En un pasado muy lejano, mucho antes del inicio de este relato, trescientos cincuenta y siete dioses se reunieron en el único claro que había en un frondoso bosque. Conversaban con orgullo de los tiempos en que el mundo aún no tenía forma alguna, cuando solo existía agua. De ella fueron extrayendo la tierra con la que formaron los continentes. Recordaban la alegría que sintieron al dibujar costas escarpadas, modelar cordilleras montañosas y al crear países, composiciones de bosques, lagos, ríos y desiertos. Hicieron germinar semillas para que salieran brotes de la tierra fértil. Compitieron entre ellos ideando los más extraños animales, emborrachándose de colores y formas y adjudicándoles los lugares más singulares. Recordaban con especial cariño el momento en el que separaron el cielo del mar y colocaron un sol ardiente junto a la solitaria luna, que desde entonces alternan día y noche, luz y oscuridad. Los dioses unieron sus fuerzas para dar impulso a la inconmensurable cantidad de estrellas que lanzaron al cielo. De entre todos los seres creados, solo los humanos eran capaces de entender la omnipotencia de los dioses y la magnificencia de su obra. Ese había sido su pacto cuando crearon el más diverso de los mundos.
Los humanos les decepcionaron desde el principio, pues aunque les respetaban y les ofrecían sacrificios, creían a pesar de ello, que también los dioses debían estar supeditados al marco del universo. Los dioses deliberaron acerca de la conveniencia de castigar a los humanos para enderezarlos o simplemente abandonarlos a su suerte. Los dioses del Fuego, del Viento, de la Tierra y del Agua estaban de acuerdo en que si unificaran sus fuerzas podían desafiar al universo, pero ninguno estaba dispuesto a ceder un ápice de su poder particular. Se enemistaron debido a que todos y cada uno de ellos consideraba que las propias capacidades eran superiores a las de los demás y su propio poder era imprescindible. Este callejón sin salida les llevó al enfrentamiento. Blandieron sus espadas y se enzarzaron en una lucha implacable para conseguir la supremacía.

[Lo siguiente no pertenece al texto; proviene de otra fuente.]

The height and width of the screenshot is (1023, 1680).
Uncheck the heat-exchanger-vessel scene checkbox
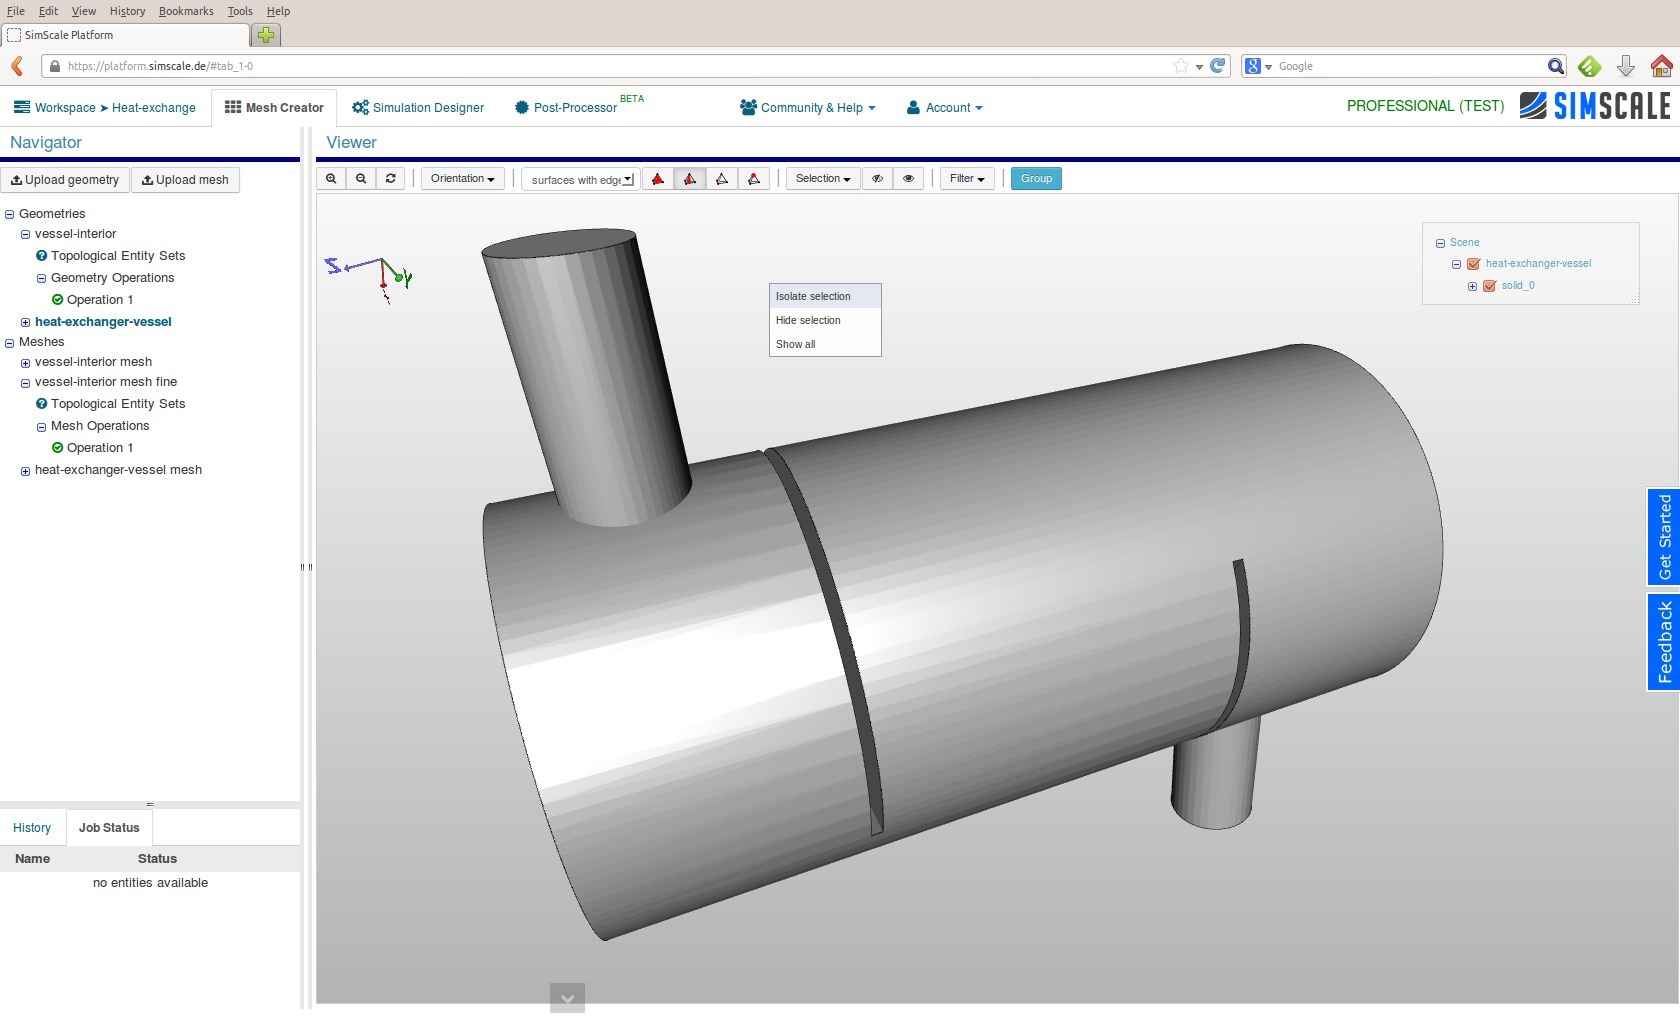click(1473, 264)
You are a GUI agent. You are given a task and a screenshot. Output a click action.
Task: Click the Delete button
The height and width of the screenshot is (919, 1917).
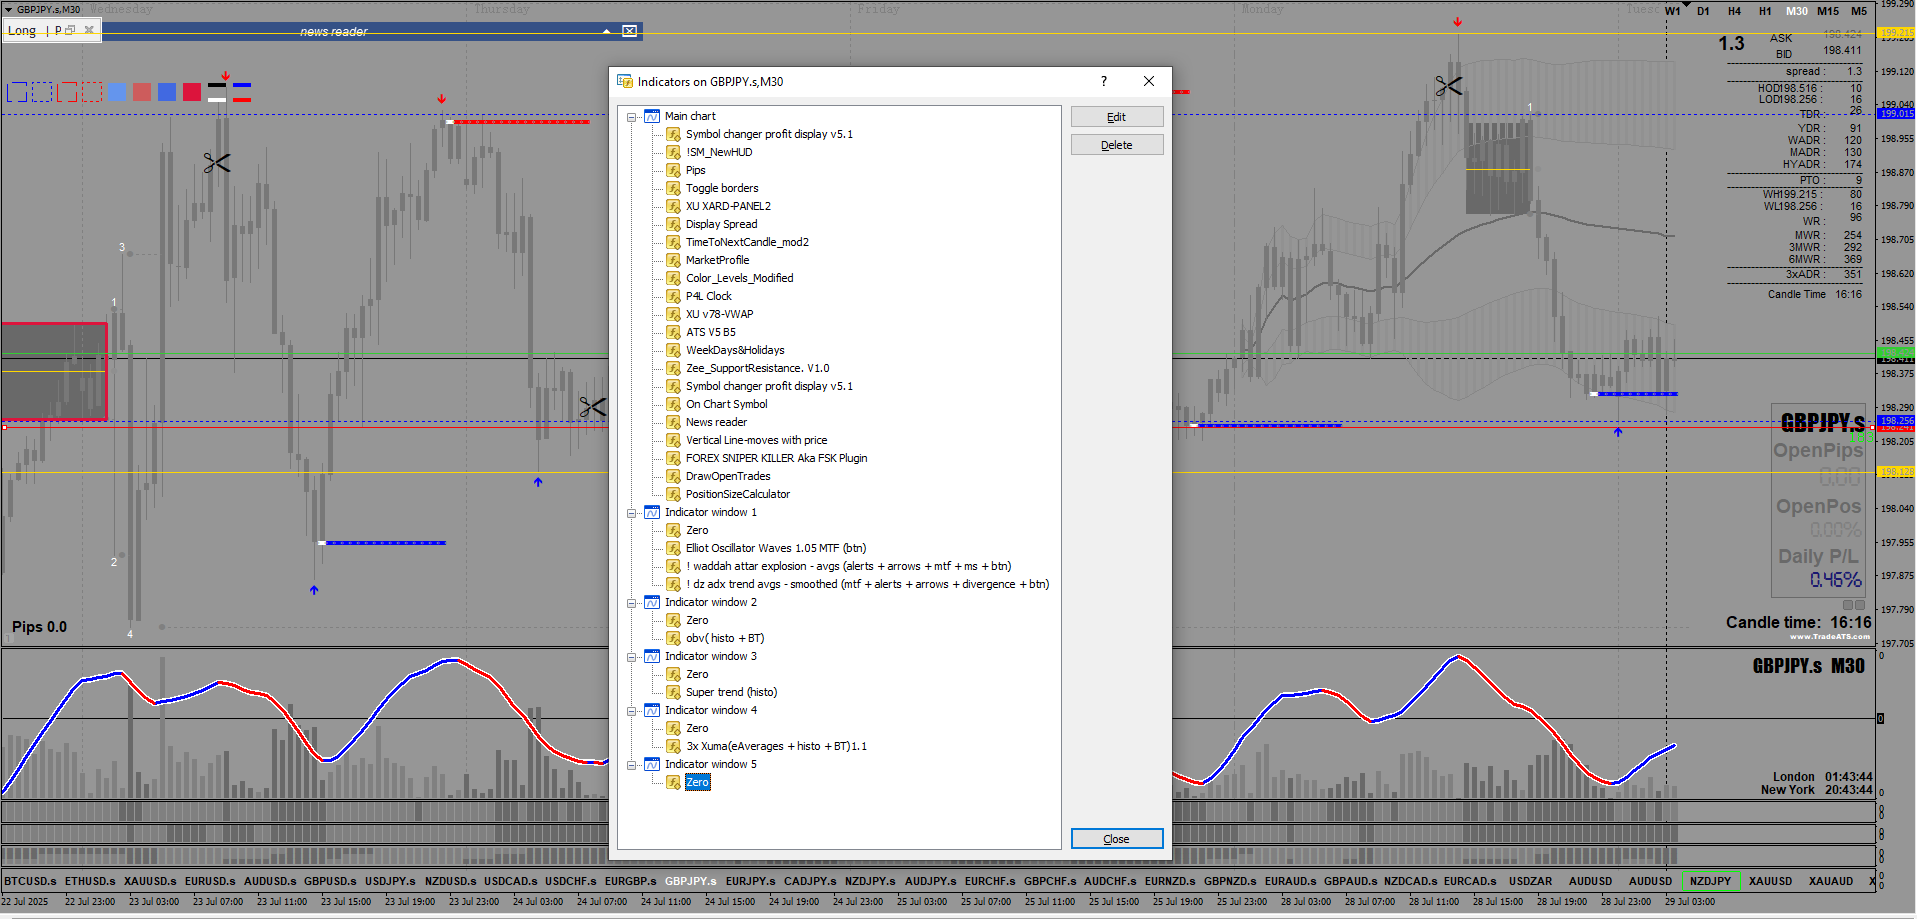coord(1116,145)
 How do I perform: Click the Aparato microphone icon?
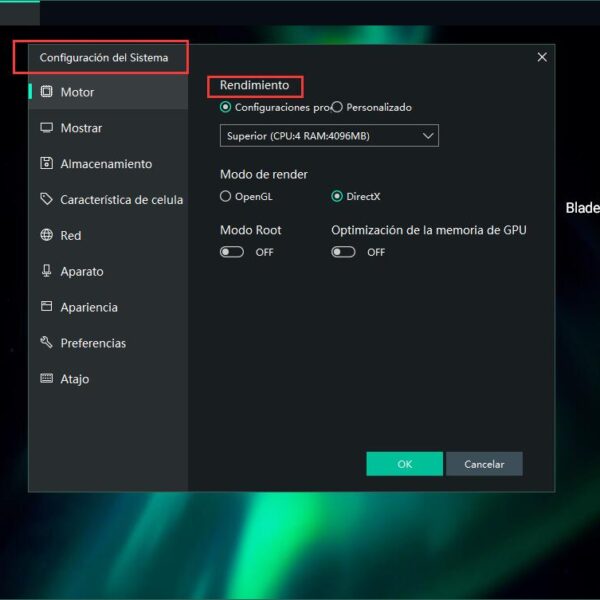click(46, 271)
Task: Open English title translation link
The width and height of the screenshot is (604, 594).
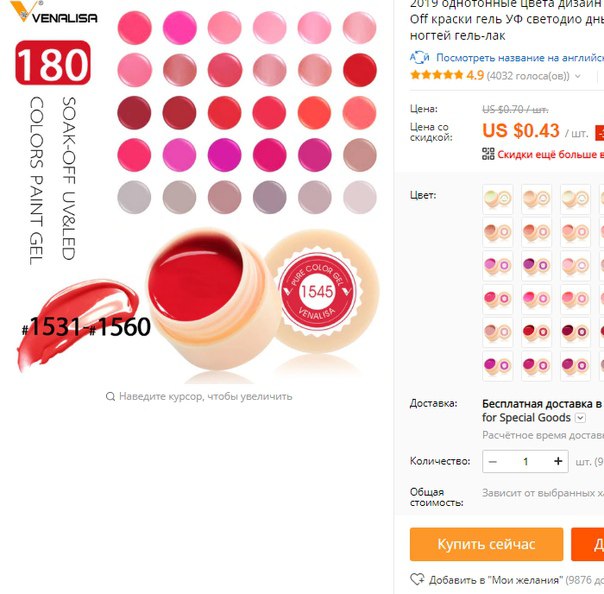Action: (x=520, y=58)
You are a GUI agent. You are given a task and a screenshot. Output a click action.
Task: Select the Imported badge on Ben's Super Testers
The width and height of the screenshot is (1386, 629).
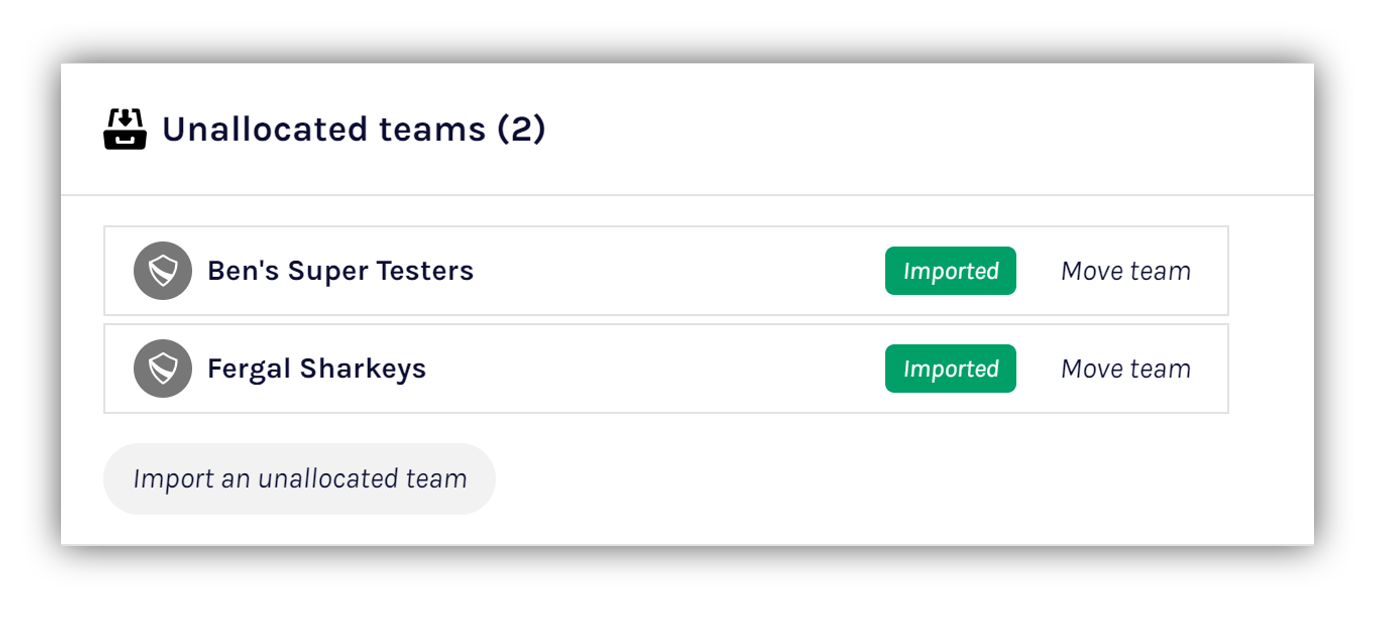pyautogui.click(x=950, y=271)
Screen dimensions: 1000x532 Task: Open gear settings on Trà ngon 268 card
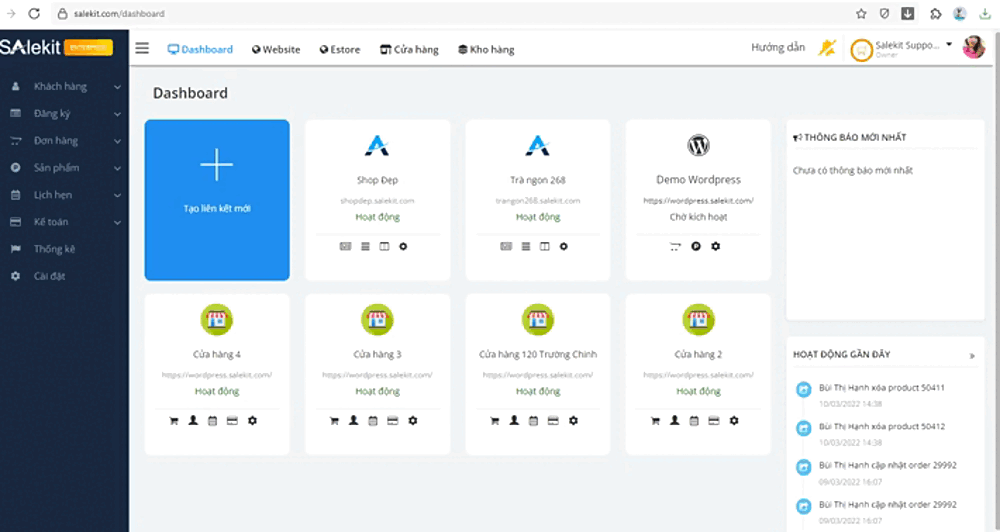click(563, 246)
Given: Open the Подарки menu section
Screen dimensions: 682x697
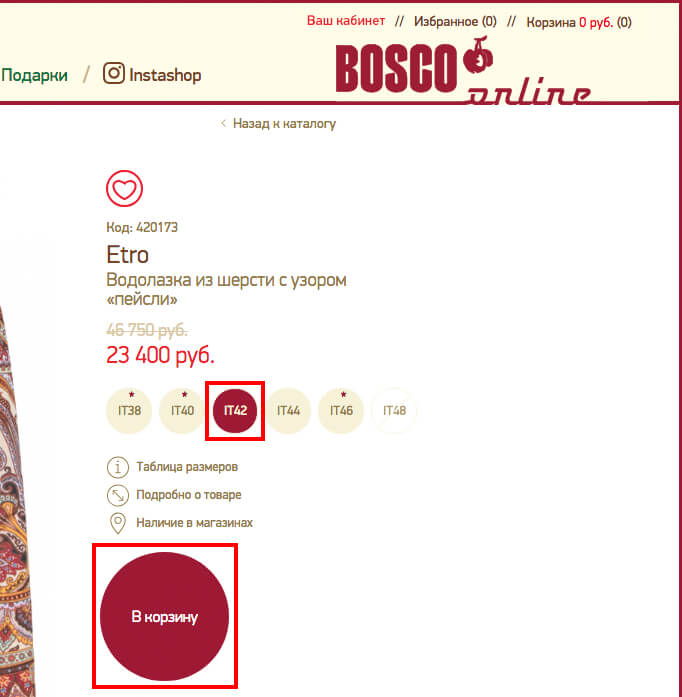Looking at the screenshot, I should coord(34,75).
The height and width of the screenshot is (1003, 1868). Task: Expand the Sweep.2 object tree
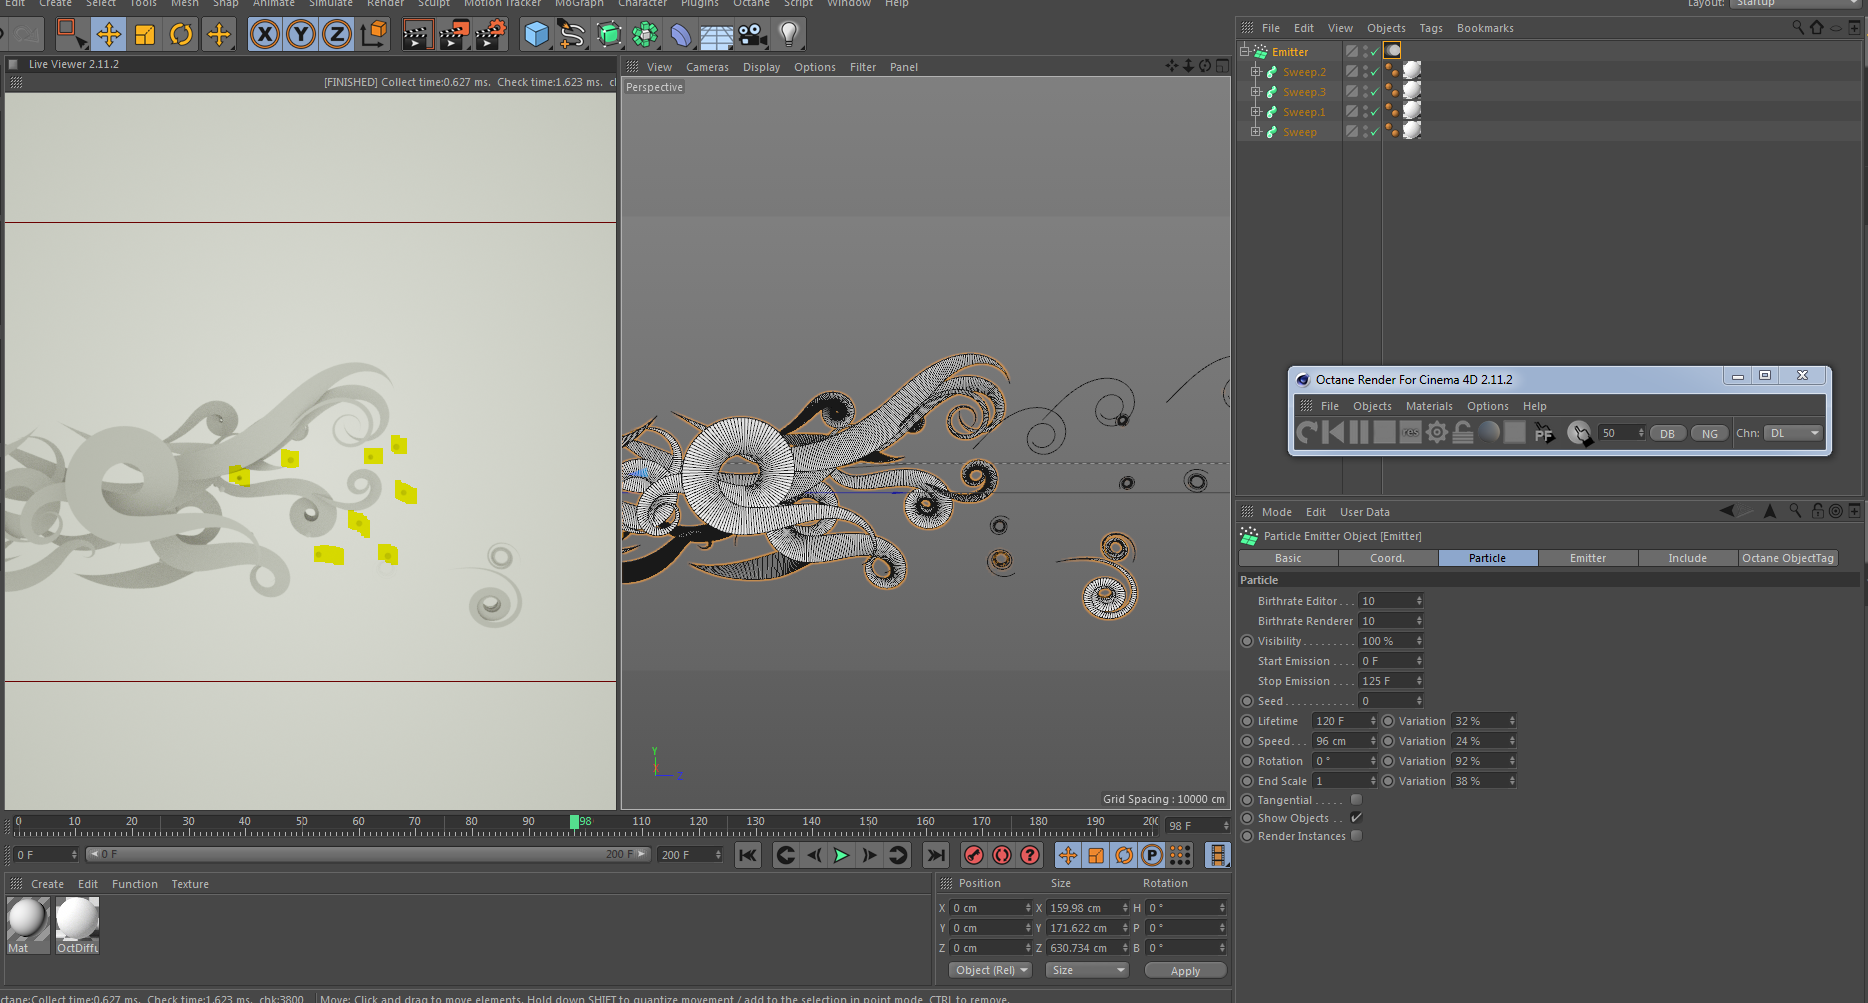coord(1256,72)
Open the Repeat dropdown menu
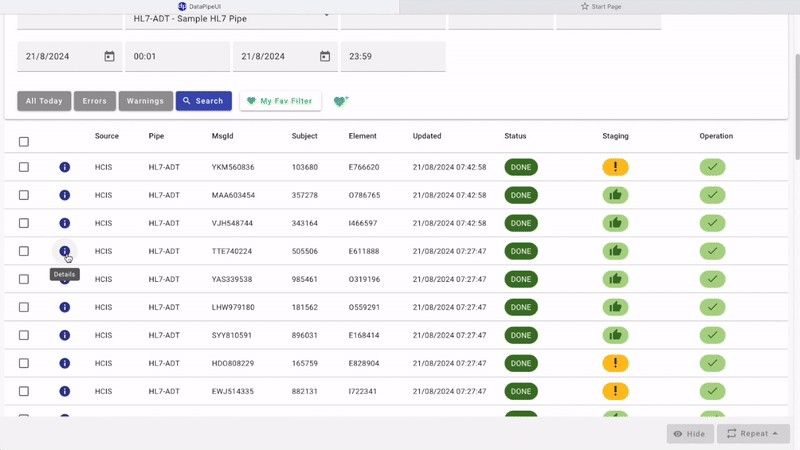Image resolution: width=800 pixels, height=450 pixels. [753, 434]
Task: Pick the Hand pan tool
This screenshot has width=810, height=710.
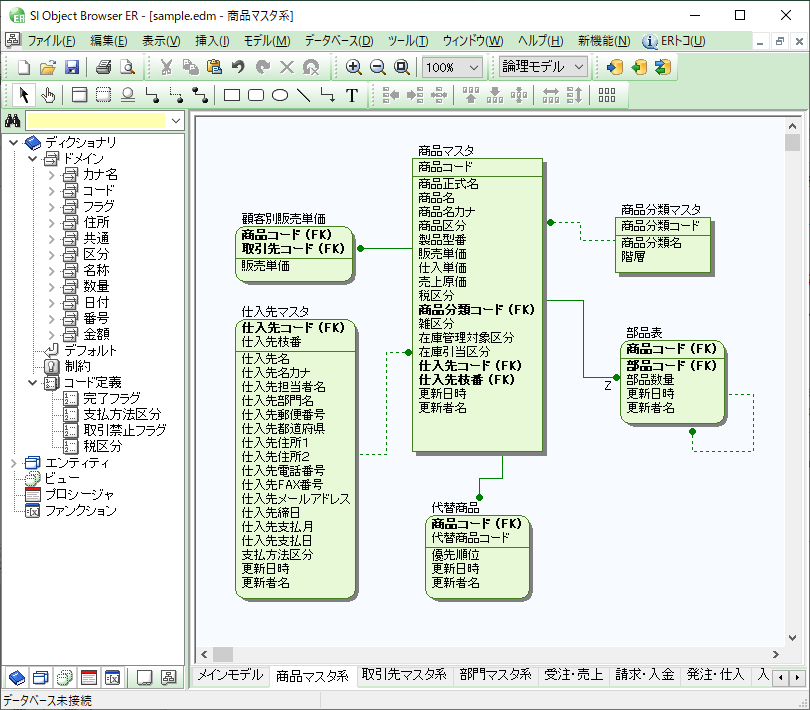Action: (48, 95)
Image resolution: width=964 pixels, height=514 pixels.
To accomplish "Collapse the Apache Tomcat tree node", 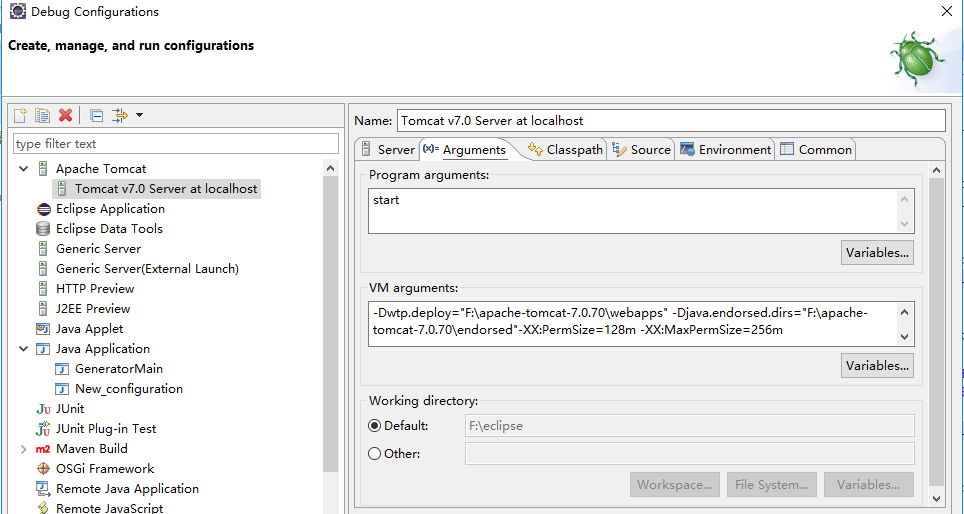I will (23, 169).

Los dioses subordinados por su parte crearon un collar con cuatro guijarros e intentaron demostrarles que la disputa no tenía sentido, que todos tenían cabida el uno junto al otro, que podían fusionar sus fuerzas en una sola y que en la unión residía la verdadera fuerza. Abandonaron el lugar avergonzados, pues no consiguieron que les prestaran la menor atención. No les pareció de recibo ser testigos de semejante insensatez.
Ninguno de los dioses pudo proclamarse vencedor. Se separaron iracundos, tomando cada uno un camino diferente. El reino de los dioses decayó, de la misma manera que la fe de los humanos. Atrás quedaron solamente cuatro guijarros encadenados y cuatro espadas.
Se dice que las cuatro piedras fueron depositadas en un arroyo de un hermoso jardín y que las espadas, ya que no pudieron ser destruidas, fueron enterradas en los lejanos confines del país Gorbeia. Posteriores generaciones de pastores y campesinos hicieron que lentamente cayeran en el olvido. No auguraban nada bueno, mientras que la vida de sus familias y rebaños significaba más que cualquier otra cosa, cuyo origen además de desconocido era de dudosa existencia. Al final los mitos forjados sobre las espadas sobrevivieron solamente en canciones que apenas se cantaban y en las mentes de ancianos seniles, a quienes aunque eran respetados, no se concedía demasiado crédito.